'Sorry,' he said.
'That's all right.' I went over to the shape in the sack and put my hand on it, a shoulder I think, and held it for a moment, requiescat in pace, so forth, there but for the grace of God. Then I came away and asked Fry, 'How many missions have you been with?'
'Four.'
'This the first crash?'
'Second.'
'Oh, Jesus, two out of four, what stinking luck.' I touched his arm. 'Hang in there, it gets better as we go along.' I moved away along the line of trucks towards the passenger station and heard his voice behind me.
'Hotel Constanta.'
I turned and nodded and walked on again.
Chapter 2: MOSCOW
He opened the door but not much, just his tense grey eyes in the gap, and I went through the introductions and he let me in and said he was on the line to London so I shut the door behind me and slipped the lock and waited, watching him, an angular man with thinning hair and a straight uncompromising back and expressive hands, using one of them now, cupping the air with his fingers to hold out his explanations until they were ready to accept them, London, Pritchard I suppose, because he was the control for Longshot, or perhaps Croder had taken over and was perched there under the bright lights of the console in the signals room with his metal claw scratching at his knee, the only evidence that he was in a towering rage because there'd be nothing in his voice except the cutting edge of his careful articulation as he skinned this poor bastard alive.

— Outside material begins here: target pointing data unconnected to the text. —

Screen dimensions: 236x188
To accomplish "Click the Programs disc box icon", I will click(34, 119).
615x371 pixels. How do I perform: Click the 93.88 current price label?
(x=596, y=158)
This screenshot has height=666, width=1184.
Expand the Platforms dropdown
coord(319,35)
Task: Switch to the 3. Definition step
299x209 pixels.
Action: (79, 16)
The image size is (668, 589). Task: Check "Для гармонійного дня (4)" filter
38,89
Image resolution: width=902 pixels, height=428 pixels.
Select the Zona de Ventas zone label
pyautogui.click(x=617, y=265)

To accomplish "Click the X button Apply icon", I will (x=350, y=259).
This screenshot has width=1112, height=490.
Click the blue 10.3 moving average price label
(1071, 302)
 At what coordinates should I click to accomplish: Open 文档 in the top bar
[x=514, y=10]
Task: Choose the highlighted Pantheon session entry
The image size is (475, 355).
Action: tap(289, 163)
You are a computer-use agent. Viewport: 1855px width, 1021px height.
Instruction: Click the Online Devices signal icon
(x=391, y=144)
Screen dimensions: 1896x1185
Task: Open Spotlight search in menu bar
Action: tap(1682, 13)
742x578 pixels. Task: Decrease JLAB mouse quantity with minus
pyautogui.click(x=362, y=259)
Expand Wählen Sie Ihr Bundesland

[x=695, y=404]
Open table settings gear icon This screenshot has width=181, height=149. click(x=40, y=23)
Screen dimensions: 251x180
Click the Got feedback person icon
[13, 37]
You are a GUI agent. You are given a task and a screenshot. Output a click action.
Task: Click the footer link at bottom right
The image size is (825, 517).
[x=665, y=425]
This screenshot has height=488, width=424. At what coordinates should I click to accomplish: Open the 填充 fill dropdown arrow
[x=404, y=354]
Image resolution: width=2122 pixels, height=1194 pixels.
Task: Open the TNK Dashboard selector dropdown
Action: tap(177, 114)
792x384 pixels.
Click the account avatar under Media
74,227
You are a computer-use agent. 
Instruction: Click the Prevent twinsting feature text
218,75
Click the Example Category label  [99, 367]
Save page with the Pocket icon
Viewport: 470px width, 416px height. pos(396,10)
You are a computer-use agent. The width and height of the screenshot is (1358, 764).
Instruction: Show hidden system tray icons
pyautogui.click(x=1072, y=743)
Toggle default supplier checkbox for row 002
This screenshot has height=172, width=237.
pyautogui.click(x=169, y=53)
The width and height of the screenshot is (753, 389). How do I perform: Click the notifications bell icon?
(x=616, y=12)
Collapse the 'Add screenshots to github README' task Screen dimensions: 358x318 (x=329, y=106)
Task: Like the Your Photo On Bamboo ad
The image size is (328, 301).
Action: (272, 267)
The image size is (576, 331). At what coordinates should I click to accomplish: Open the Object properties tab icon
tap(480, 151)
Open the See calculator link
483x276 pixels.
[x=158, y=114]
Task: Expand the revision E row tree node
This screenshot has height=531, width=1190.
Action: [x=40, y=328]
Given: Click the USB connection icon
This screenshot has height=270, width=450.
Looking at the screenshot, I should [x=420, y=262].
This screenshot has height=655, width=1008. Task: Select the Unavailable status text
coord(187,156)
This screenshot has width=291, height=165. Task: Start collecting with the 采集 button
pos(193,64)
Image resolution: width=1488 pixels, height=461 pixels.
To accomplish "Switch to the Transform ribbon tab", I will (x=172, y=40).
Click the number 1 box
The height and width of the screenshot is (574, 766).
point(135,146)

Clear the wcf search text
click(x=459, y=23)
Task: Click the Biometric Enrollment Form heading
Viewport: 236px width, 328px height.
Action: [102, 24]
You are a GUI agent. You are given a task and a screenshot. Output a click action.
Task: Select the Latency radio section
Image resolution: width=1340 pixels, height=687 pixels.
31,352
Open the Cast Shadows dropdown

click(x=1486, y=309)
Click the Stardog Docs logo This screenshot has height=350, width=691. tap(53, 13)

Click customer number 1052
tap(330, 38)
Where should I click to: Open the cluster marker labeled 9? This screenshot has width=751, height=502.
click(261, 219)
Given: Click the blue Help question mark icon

'No, sir. There was no question of that. I just told the support group to wait thirty minutes, and if the executive hadn't reported that the rendezvous was established then they could go in with the utmost caution and find out what had happened.'
Holding his own, not flustered, even with the angel of death at the other end of the line, copybook phraseology, 'rendezvous was established', 'utmost caution', so forth, drive you mad in the ordinary way but he just wanted to show he was still in control, I rather liked him, you give a man like this a jodan-zuki and you wouldn't get feathers out, you'd break your wrist.